EXERCISE OBJECTIVE
Quote exactly the lines from the one with "Task: Select the" to the end of the data, both included; omit the pictures.

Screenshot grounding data
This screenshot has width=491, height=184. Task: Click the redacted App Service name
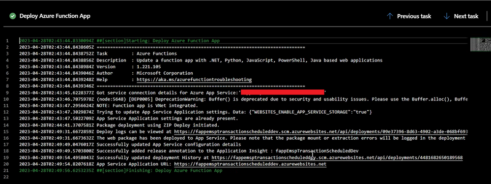click(x=283, y=92)
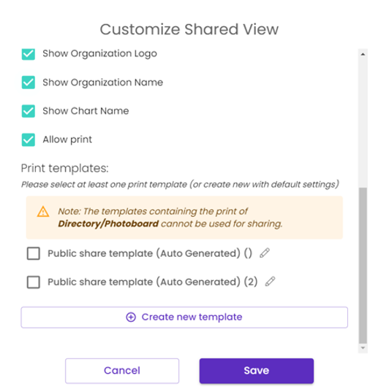Click the scrollbar track above the thumb

click(363, 123)
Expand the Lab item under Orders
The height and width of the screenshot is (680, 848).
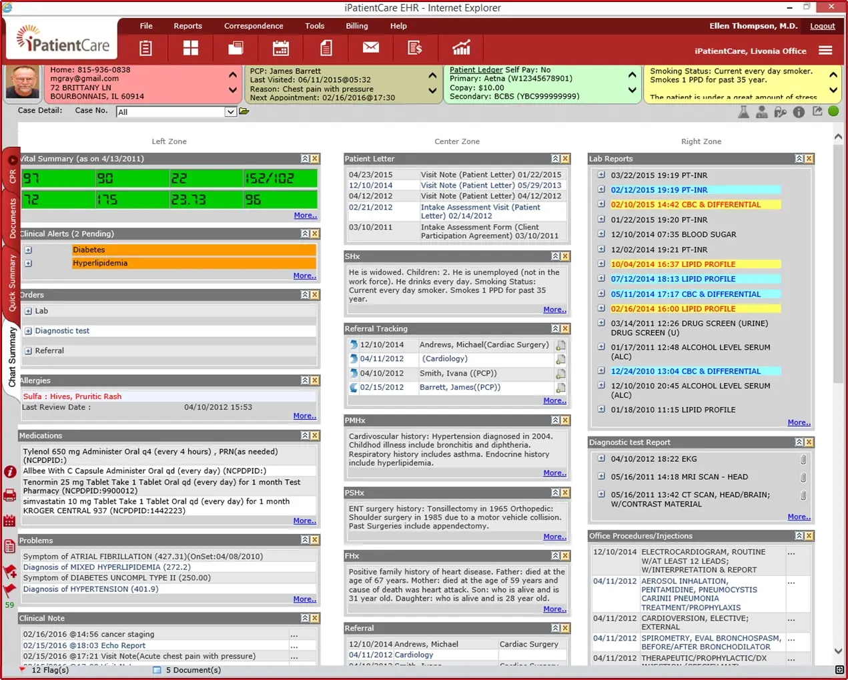point(27,310)
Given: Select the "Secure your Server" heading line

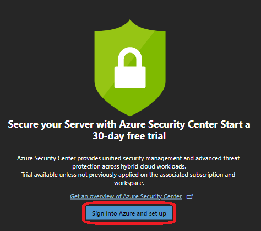Looking at the screenshot, I should [x=129, y=124].

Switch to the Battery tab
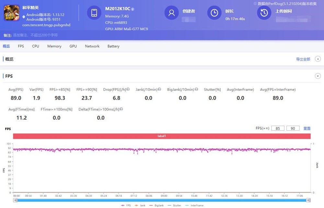113,46

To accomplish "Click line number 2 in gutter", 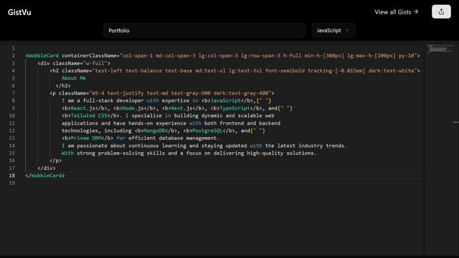I will [13, 56].
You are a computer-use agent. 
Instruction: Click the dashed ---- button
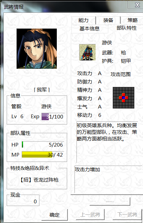point(110,201)
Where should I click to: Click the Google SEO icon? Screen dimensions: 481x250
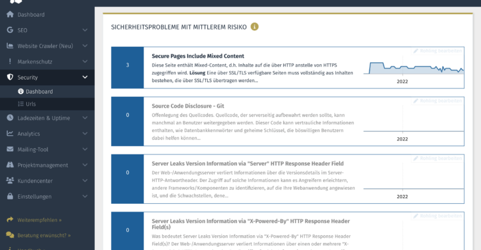pos(10,30)
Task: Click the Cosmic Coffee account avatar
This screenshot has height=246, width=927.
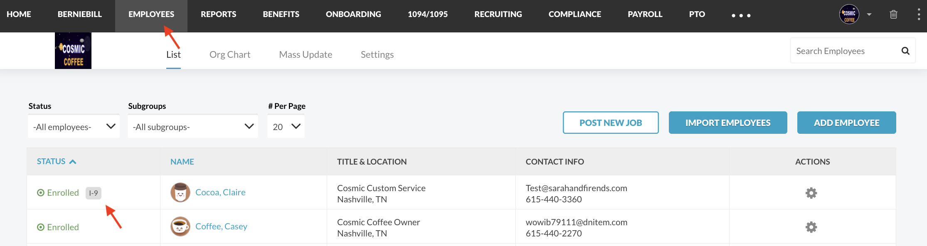Action: click(849, 15)
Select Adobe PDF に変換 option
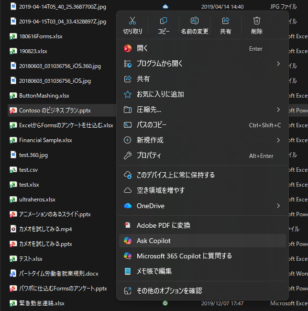Screen dimensions: 308x311 coord(164,225)
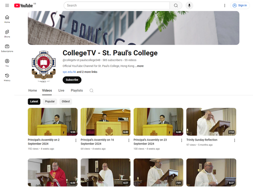Open the top-right settings kebab menu
This screenshot has width=253, height=189.
225,6
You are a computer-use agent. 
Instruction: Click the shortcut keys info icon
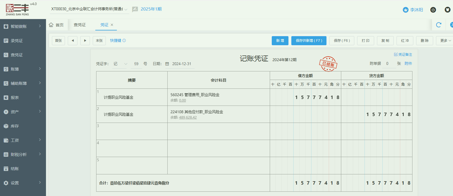tap(124, 41)
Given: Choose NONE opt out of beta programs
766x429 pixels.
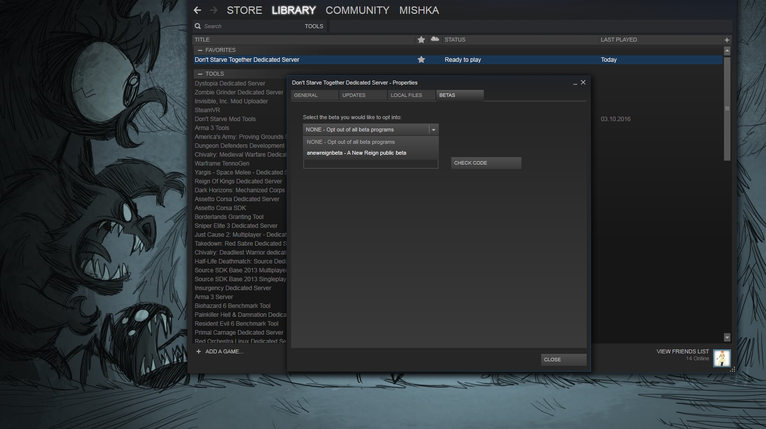Looking at the screenshot, I should click(x=350, y=142).
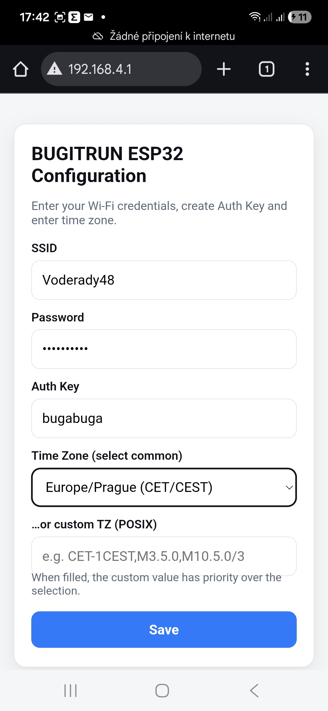The height and width of the screenshot is (711, 328).
Task: Tap the Wi-Fi status bar icon
Action: tap(255, 17)
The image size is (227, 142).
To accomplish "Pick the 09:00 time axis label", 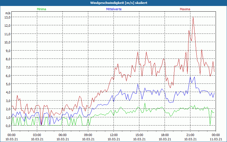I will point(88,135).
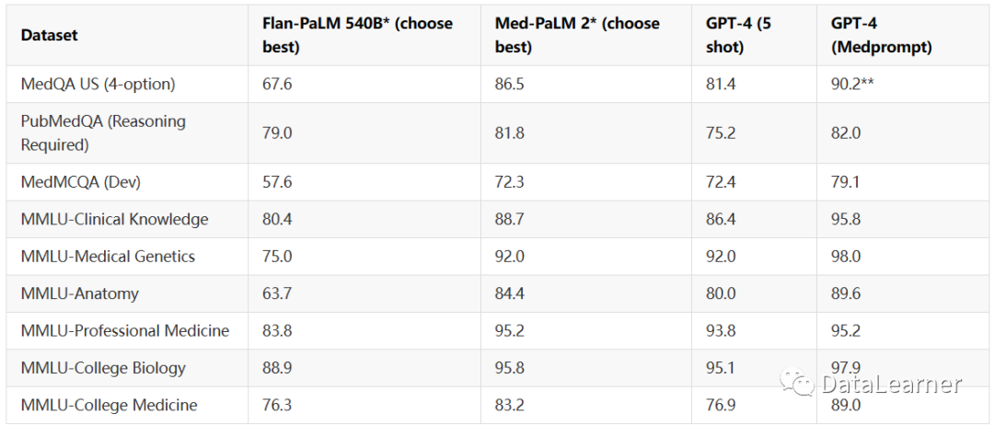Click the Flan-PaLM 540B column header
The width and height of the screenshot is (994, 425).
(x=357, y=35)
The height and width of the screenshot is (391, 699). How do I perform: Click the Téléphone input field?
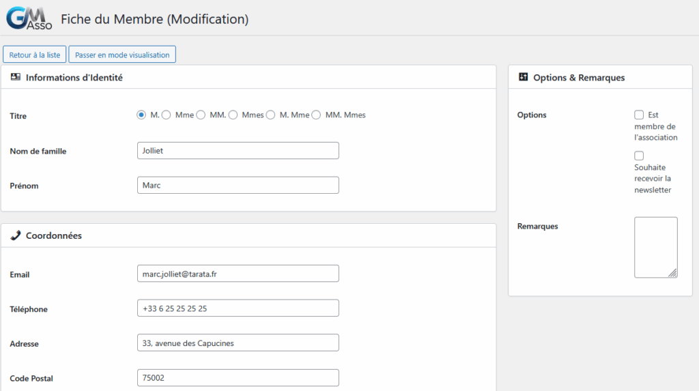238,308
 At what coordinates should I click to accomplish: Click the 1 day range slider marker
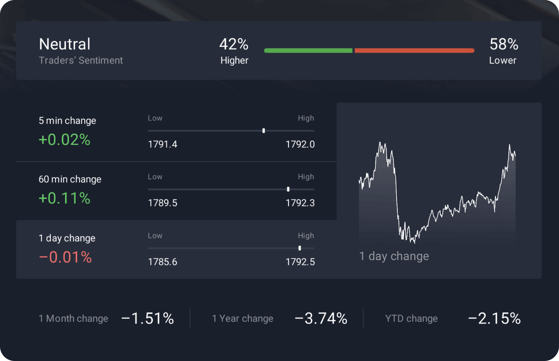pos(300,248)
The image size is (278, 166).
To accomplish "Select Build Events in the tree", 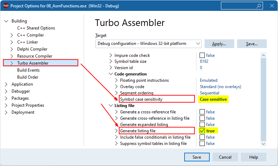I will [x=28, y=70].
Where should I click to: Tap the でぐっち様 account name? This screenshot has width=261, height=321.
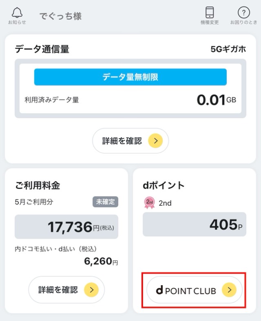tap(60, 16)
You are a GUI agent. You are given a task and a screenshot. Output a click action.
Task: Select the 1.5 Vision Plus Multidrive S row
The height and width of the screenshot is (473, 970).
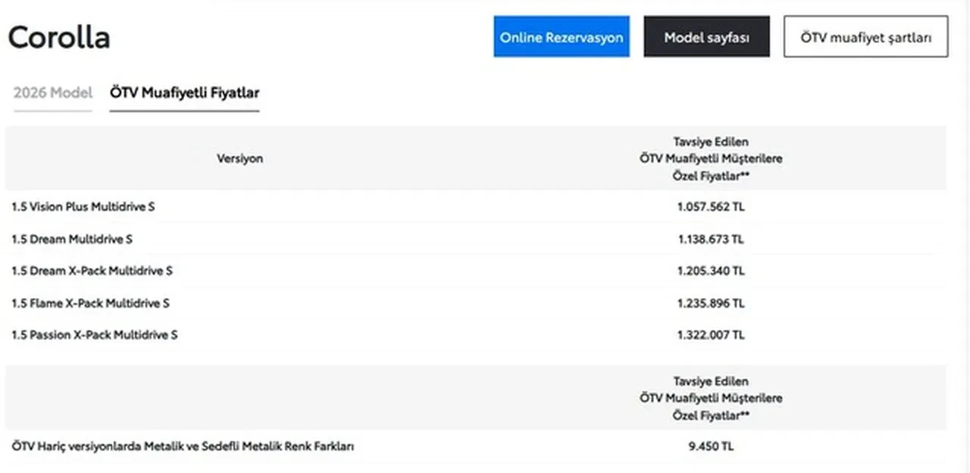tap(83, 206)
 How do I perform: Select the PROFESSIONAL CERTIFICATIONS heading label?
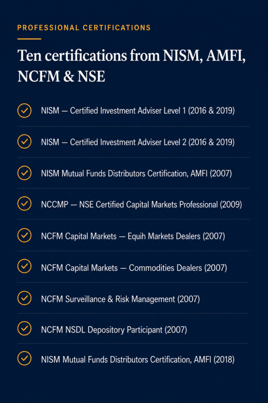tap(84, 28)
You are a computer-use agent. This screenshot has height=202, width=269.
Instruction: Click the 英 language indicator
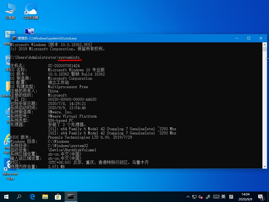[x=223, y=196]
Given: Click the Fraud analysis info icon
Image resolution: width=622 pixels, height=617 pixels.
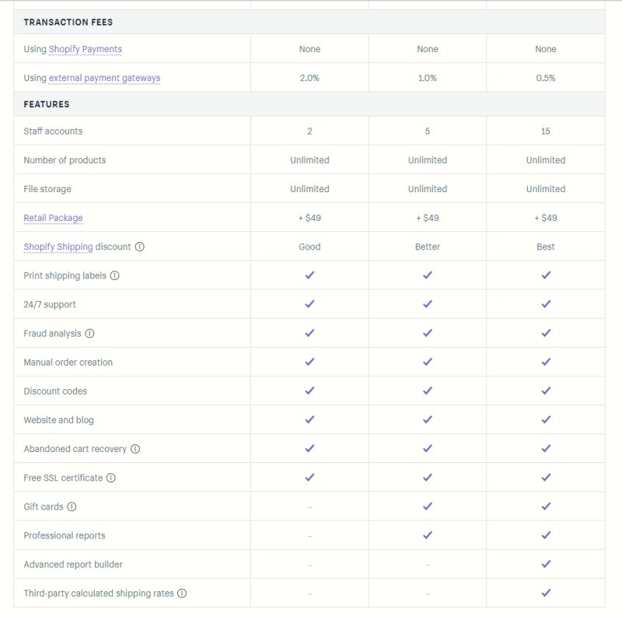Looking at the screenshot, I should (90, 333).
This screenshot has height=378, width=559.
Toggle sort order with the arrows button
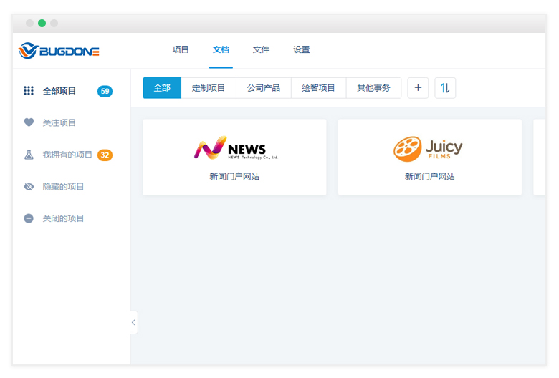pyautogui.click(x=445, y=88)
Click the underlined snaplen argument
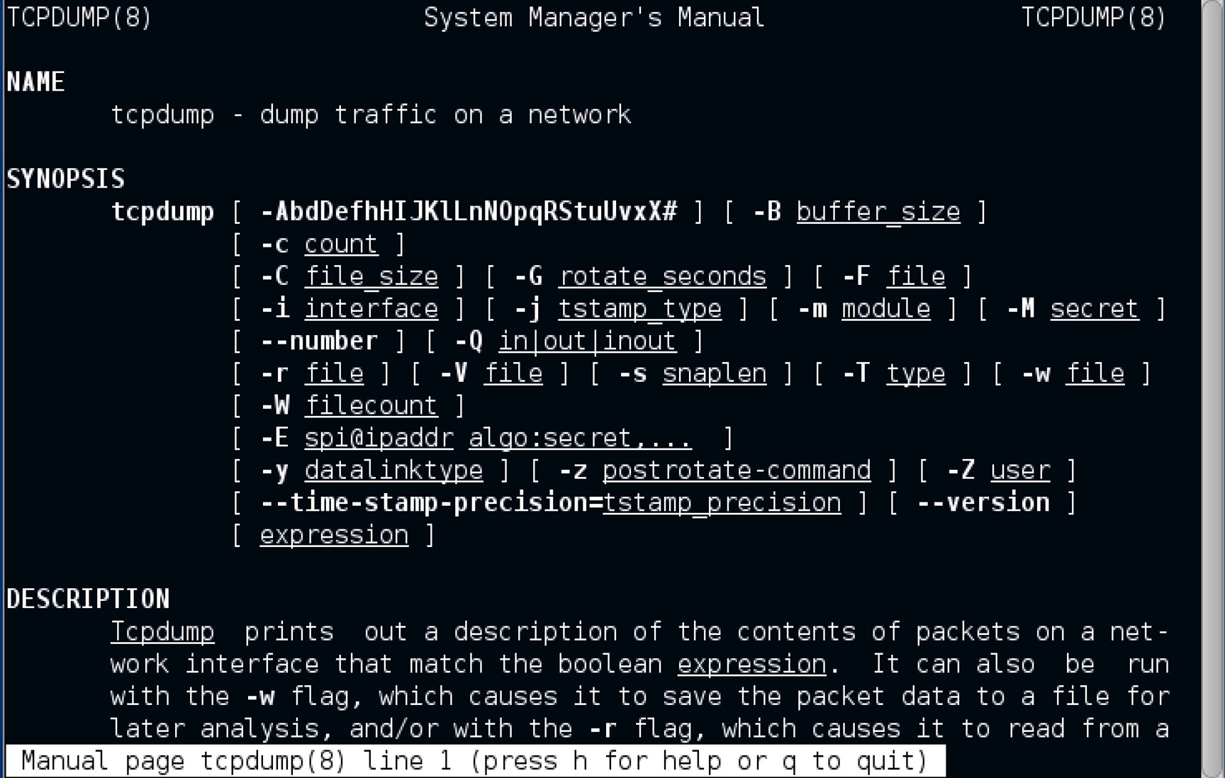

OUTPUT OF THE TASK
Task: Select the 1.5 Vision Plus Multidrive S row
The height and width of the screenshot is (473, 970).
tap(83, 206)
 How do I perform: Select the PROFESSIONAL CERTIFICATIONS heading label?
tap(84, 28)
You are a computer-use agent. This screenshot has height=202, width=269.
Instruction: Click the 英 language indicator
[x=223, y=196]
Given: Click the Fraud analysis info icon
Image resolution: width=622 pixels, height=617 pixels.
Looking at the screenshot, I should (90, 333).
This screenshot has height=378, width=559.
Toggle sort order with the arrows button
pyautogui.click(x=445, y=88)
Click the underlined snaplen argument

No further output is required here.